Рига: сбилась в пёструю кучу. Ветер-силач раскачивал деревья с последними жёлтыми попутками. Липы — представлялись они в полупоклоне, надо и не надо, всем, проходящим мимо, и сучья их дрожали от сырого холодного воздуха. Курносая толпа торопилась по своим делам, а мы трое, утратив Ингу, трудолюбивую нашу таможенницу, переминались на ураганном ветру, доставали сигареты и опять их прятали неприкуренными при таких задуваньях, и ума из семи палат не могли приложить: что нам с собой, бродягами, делать. Волосатая тряпка, трепыхаясь на фасаде, утверждала, что она флаг хоть и не великого, но достойного уважения государства. Да, разумеется: перемена власти, почесаться, жареный петух, шило на мыло. Консулы тоже люди, им хочется коснуться мостовой шиной строгого лимузина.
Нешуточные её предложения, её «доиграетесь» и её «разбитые скрижали». Мудрость предостерегала её устами от ненужного риска. Лучше бы нам в Риге не застаиваться. Она знает, что говорит. Она знает и не то. Вот выйдет лев с флажком и рыцарь с мечом, выдерутся из старых разбуженных мостовых булыжники для баррикад.
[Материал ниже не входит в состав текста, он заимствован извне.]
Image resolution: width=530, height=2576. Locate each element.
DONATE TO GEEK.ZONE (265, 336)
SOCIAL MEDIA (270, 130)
А на улице Вецпилсетас остановится грузовик с кузовом, полным изношенных лысых шин, предназначенных на свалку, и, не выключив мотора, будет чего-то ждать. Чего же он ждать будет, этот её фантастический грузовик? Сигнала фонарика с порта? Когда шины запророчествуют? Или всеобщего воскресения, восстания из мёртвых? Это она пока сохранит за зубами, а мы наберёмся терпения, железного, как метеориты знамений, падающие с провидческого неба. Ничего другого нам не остается. Не так ли.
6
Пересохло горло. Не утихал. Рахиль приютит моряка, выброшенного умирать от жажды на берег глухих. Ледокол «Илья» в тропических водах. Тот, кто его видел, глотнул виски с кусочком льда. Увалень, ему ли разгуливать на ураганных дорогах? Угостил тунцом. Есть счастливые люди, не скрою, но они тут не задерживаются, не живётся им долго на одном месте, что-то их точит, кто-то их зовёт. Атлантический вихрь завладел нами, явился, нежданый-негаданый, целовать ноготок Европы. Метеорологические сводки выражаются языком влюблённых. Раны они только бередят, струпья срывают. Этим языком запрещено пользоваться! Понятно вам? Говорящий лоскут надо отрезать и бросить за борт рыбёхам. Надо-то, надо, а ни головы, ни рук не поднять. Тяжело притворяться не утонувшим, братцы-крабы. Куда же вы разбежались, попрятались? Я не кусаюсь, я безобидный, как свернутый в бухту линь. У кого бы тут попросить напиться.